The Technical Struggle: On Subject
[In the excerpt below, O'Faolain praises the irony, humor, and double-edged meaning of "Gooseberries."]
[In Chekov's "Gooseberries"] a civil servant dreams of the day when he will retire—as so many civil servants do. He will have a farm, a very little farm, just three or four acres, and a little cottage, and a gooseberry bush. The gooseberries become to him the symbol of the Simple Life. Time goes on, as time does, and he begins to amass rouble after rouble, as men do. But, then—and this is one of those unexpected touches with which human nature always surprises us—as the roubles accumulate the idealistic civil servant begins to get avaricious and ambitious. There is the first sly comment. Do not the dreams of youth always harden a little as we grow old? Lose their urgency, become in fact mere dreams—day dreams—deceiving us into constant procrastination? When we think of it do we not all know a dozen dreams of our own that we have silently discarded—so many little unrecorded defeats of the spirit?

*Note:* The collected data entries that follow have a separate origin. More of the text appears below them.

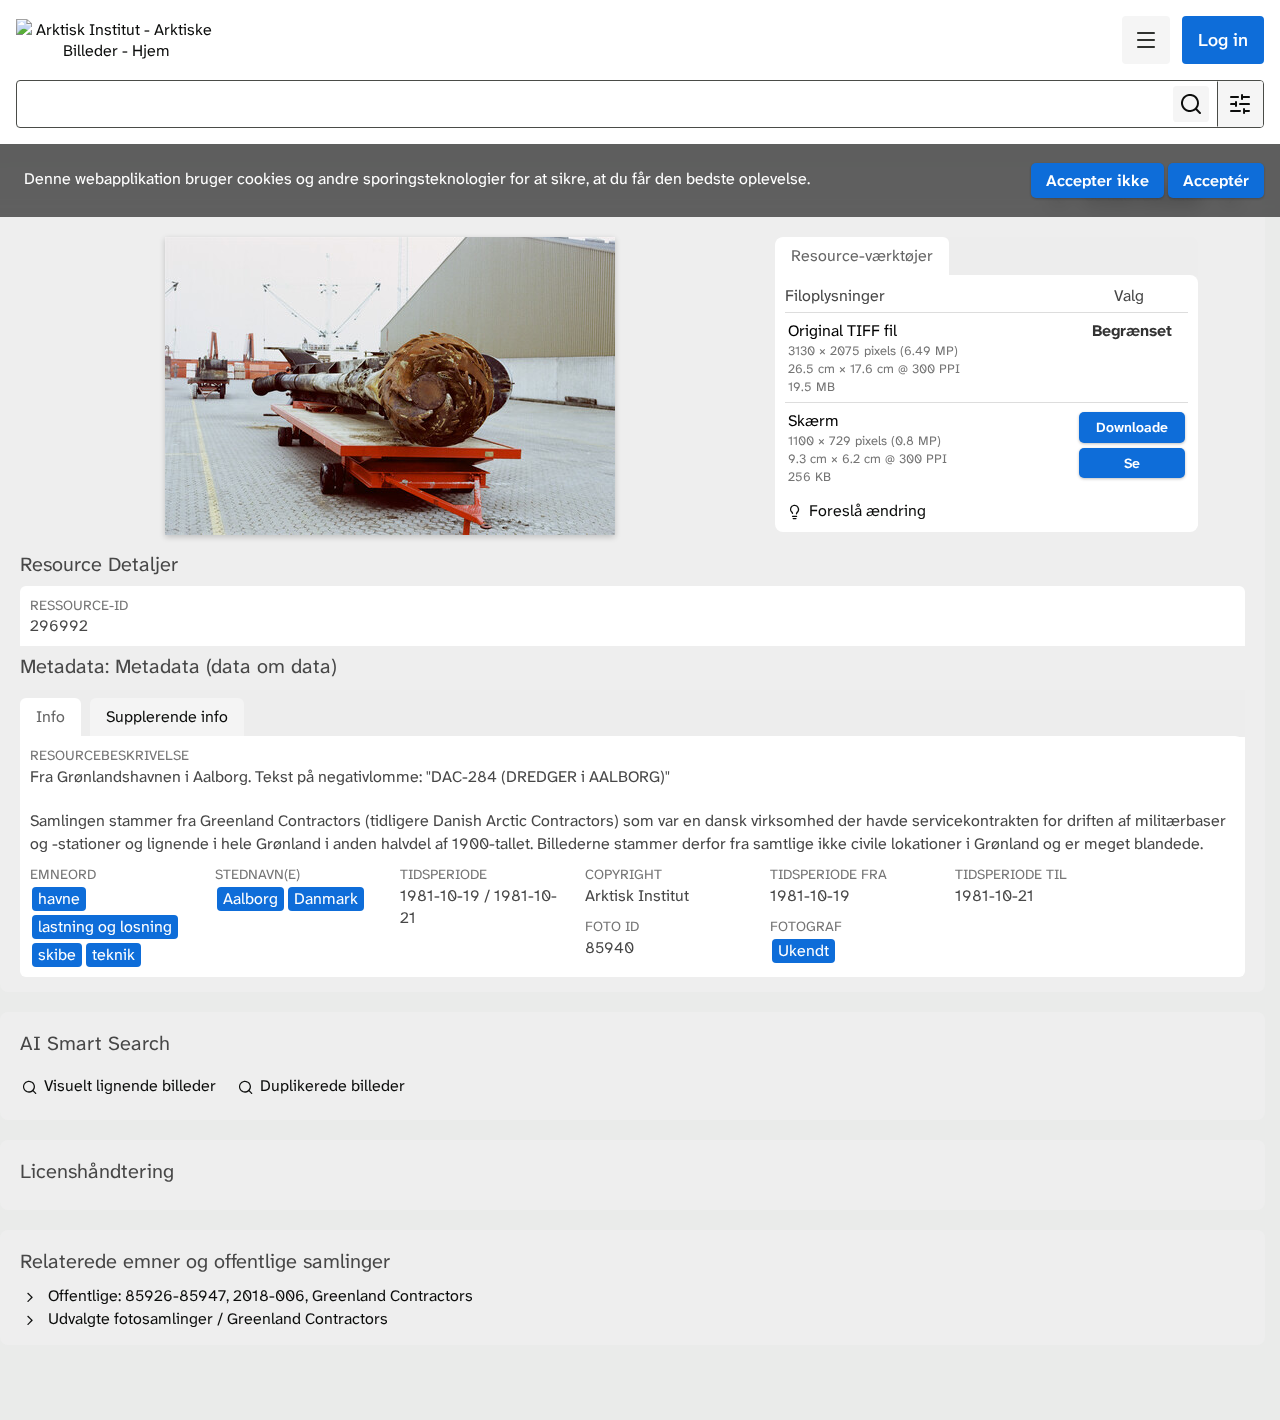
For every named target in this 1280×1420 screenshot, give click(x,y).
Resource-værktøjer (862, 255)
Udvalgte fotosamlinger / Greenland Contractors (214, 1318)
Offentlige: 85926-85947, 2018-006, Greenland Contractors (256, 1295)
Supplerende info (167, 716)
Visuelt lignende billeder (130, 1085)
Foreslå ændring (865, 510)
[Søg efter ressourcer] (1191, 104)
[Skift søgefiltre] (1240, 104)
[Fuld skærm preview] (390, 386)
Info (50, 716)
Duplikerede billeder (330, 1085)
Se (1132, 463)
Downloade (1132, 427)
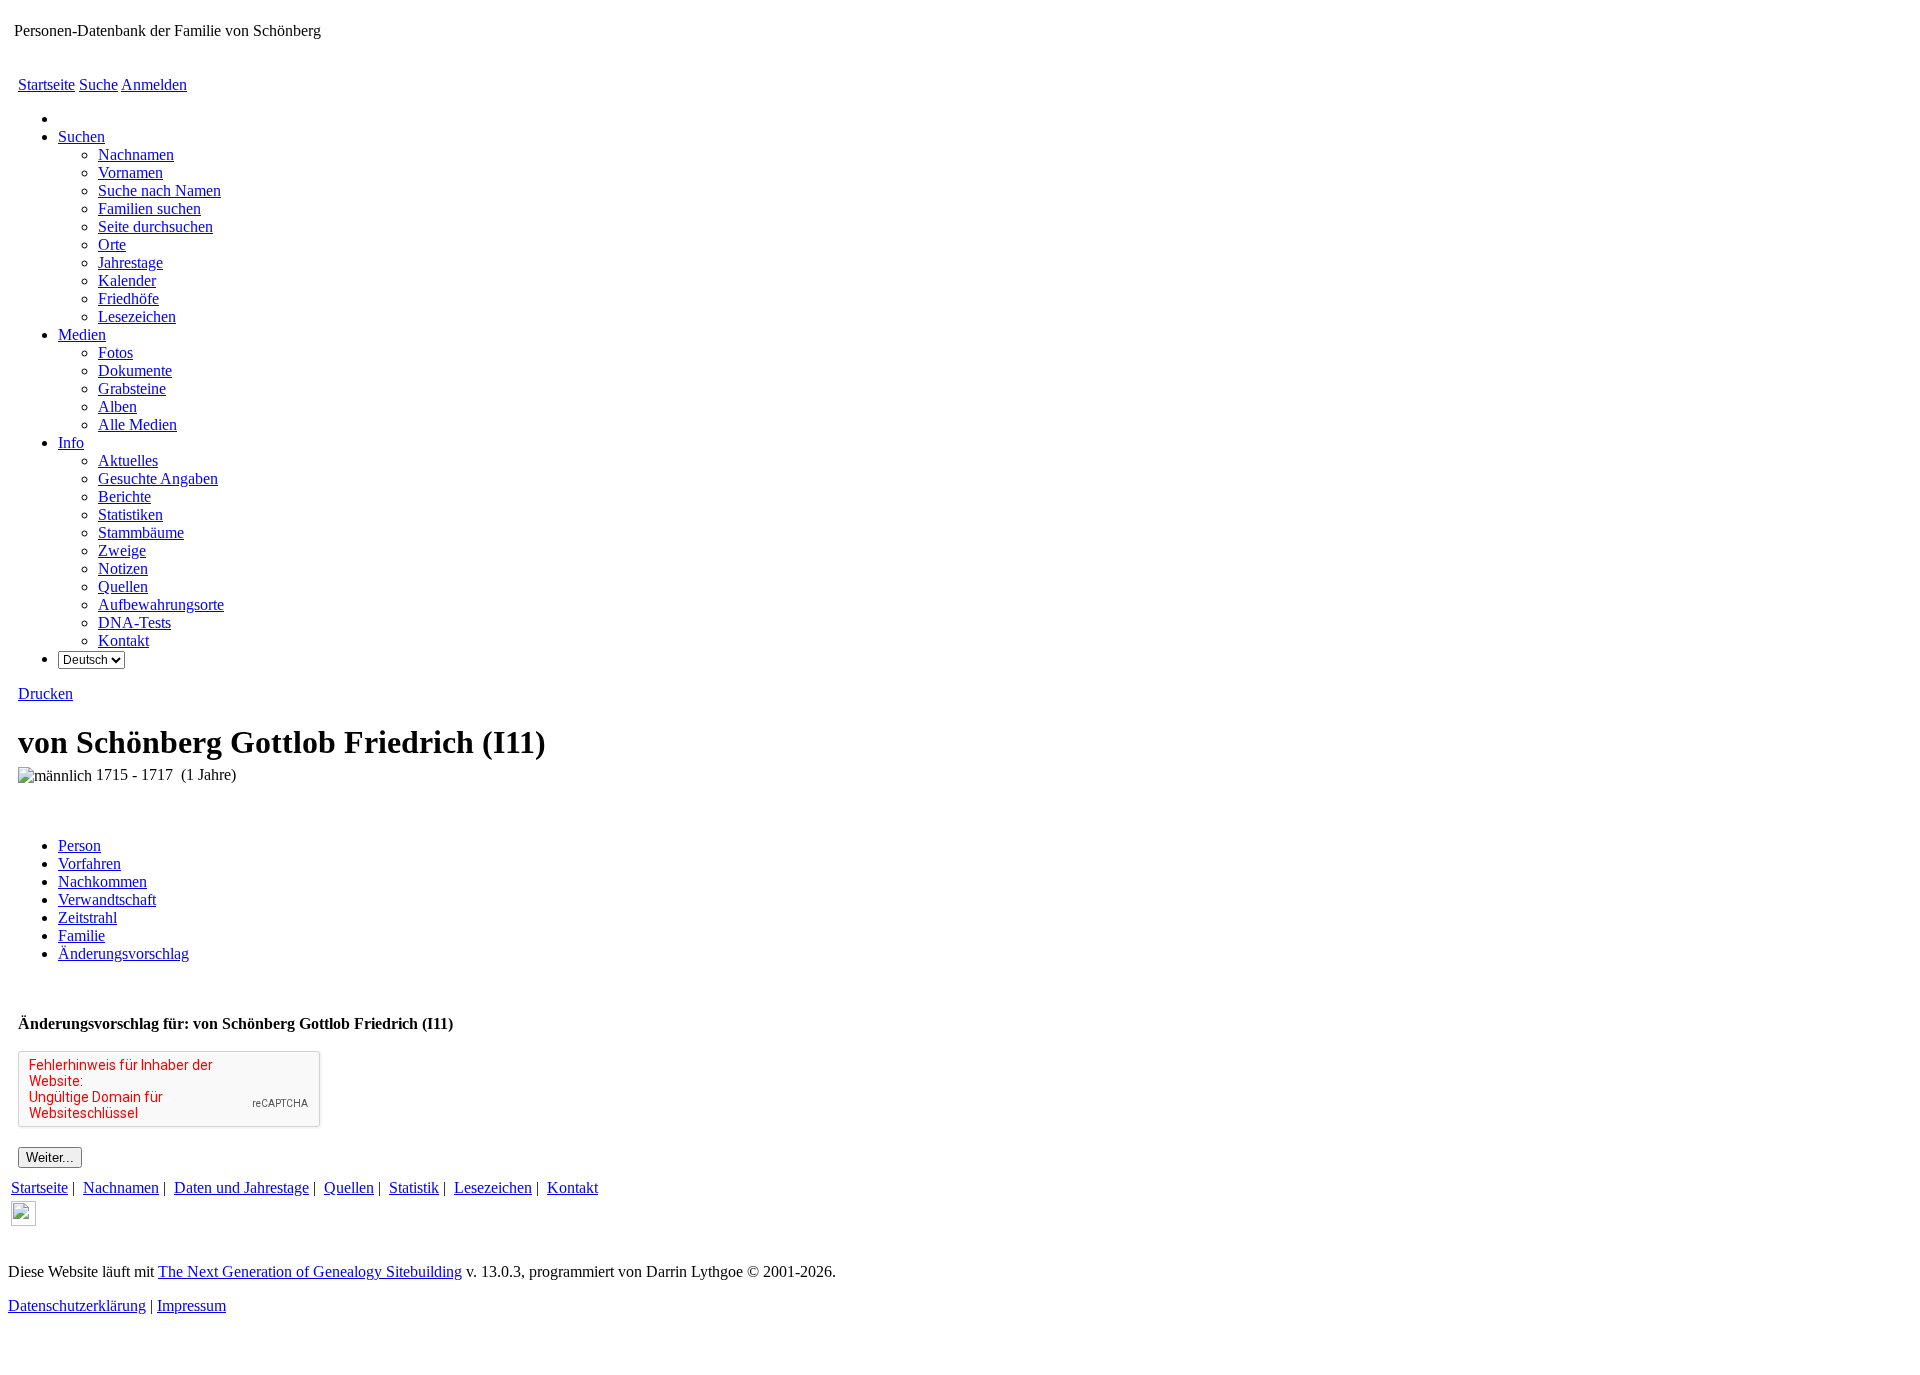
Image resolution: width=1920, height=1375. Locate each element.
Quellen (349, 1187)
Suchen (81, 136)
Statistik (414, 1187)
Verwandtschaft (107, 899)
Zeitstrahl (87, 917)
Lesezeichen (493, 1187)
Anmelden (154, 84)
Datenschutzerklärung (77, 1305)
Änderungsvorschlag (123, 953)
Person (79, 845)
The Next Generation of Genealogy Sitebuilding (310, 1271)
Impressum (191, 1305)
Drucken (45, 693)
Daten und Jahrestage (241, 1187)
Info (71, 442)
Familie (81, 935)
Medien (82, 334)
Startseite (46, 84)
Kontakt (572, 1187)
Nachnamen (121, 1187)
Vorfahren (89, 863)
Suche (98, 84)
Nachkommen (102, 881)
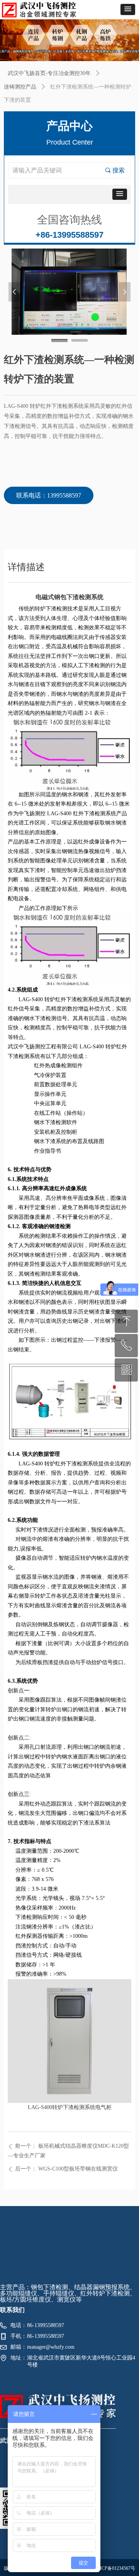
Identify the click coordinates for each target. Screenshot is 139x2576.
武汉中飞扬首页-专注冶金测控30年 (49, 73)
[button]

So our civil servant gets older and older, and we find him marrying—not for love so much as for her money. And does this not suggest another comment on humanity—that it can fool itself into believing that the end justifies every means: so different from that noble ethic of the great Epicureans who held that the means justify the end? Presently the lady dies, and now the civil servant has a good deal of money, and at last he does retire, and he does buy a farm. But where has the Simple Life gone to? For it is an enormous farm; hundreds and hundreds of acres; and there is no gooseberry bush at all. (How the dream deceives us! Or rather how we deceive the dream!) However, he buys a score of gooseberry bushes and plants them, and one day his brother—who recounts the tale—comes to visit him, and finds him living in a very real sort of slatternly discomfort, the whole place shabby and untended—oh! very far from the simple dream in its pristine purity!—and they eat, and after the meal, in comes a plate of those symbolical gooseberries. They are the sourest, hardest, hairiest, toughest old gooseberries that Nature ever produced out of a cross between a rubber-tree and a cactus bush. But the face of the civil servant glows. He beams. He takes the sour fruit and as he savours it, it is plain that, at that moment, he is the happiest man on earth!
It is one of the loveliest of stories. So much irony; so much humour; so kind and understanding; and wrapped up in the most delicate poetic mood. It is probably one of the most perfect stories in the whole of the world's literature. At the end of it the brother moralises—wondering how on earth people can so deceive themselves into being happy. Which gives the tale a double edge—for the brother is himself not happy; he has been cast into a most melancholy mood. By what? By the happiness of the man with the gooseberries. What is happiness?—asks Chekov, with a kindly ironical smile on his face, inviting us to answer as we will but never to forget that human nature is like that, an instrument playing tricks on itself.